Iron-ore swaps dropped the most in almost six weeks alongside declines in steel futures and equities on speculation China’s call for real-estate curbs would curb demand for the commodity used in construction materials.
The March contract tumbled 2.6 percent to $148.50 a dry metric ton as of 8:26 a.m. in London, according to GFI Group Inc. It headed for the biggest decline since Jan. 11, based on data from SGX AsiaClear, the largest clearer of the derivatives used to hedge prices and bet on Chinese growth.

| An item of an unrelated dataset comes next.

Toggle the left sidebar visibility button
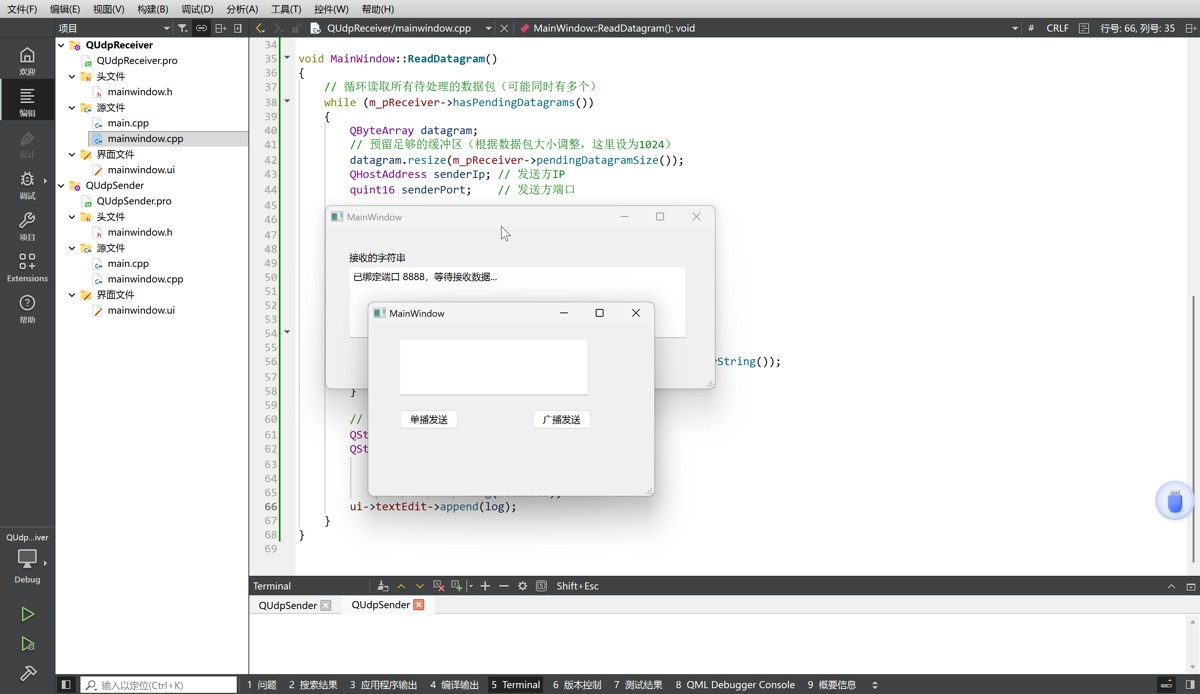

Chinese Premier Wen Jiabao urged local authorities to “decisively” curb real-estate speculation and take steps to rein in the property market. October contracts for steel reinforcement bars used in construction fell as much as 3.2 percent to 4,048 yuan ($648) a ton on the Shanghai Futures Exchange. The MSCI All-Country World Index of equities lost 0.9 percent at 10:14 a.m. in London and the Standard & Poor’s GSCI Index of 24 raw materials retreated 0.9 percent.

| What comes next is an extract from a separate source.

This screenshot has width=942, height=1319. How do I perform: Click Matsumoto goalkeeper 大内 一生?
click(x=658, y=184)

“The government wants to control housing costs, so there will be less property speculators and demand,” Peter Cho, an iron-ore derivatives broker at ICAP Energy Ltd. in Singapore, said by e-mail today. “Sentiment finally turned. Physical traders are no longer holding in hopes of higher prices.”
Ore with 62 percent content at the Chinese port of Tianjin, a global benchmark, surged 83 percent to $158.90 a ton since an almost three-year low on Sept. 5, according to The Steel Index Ltd.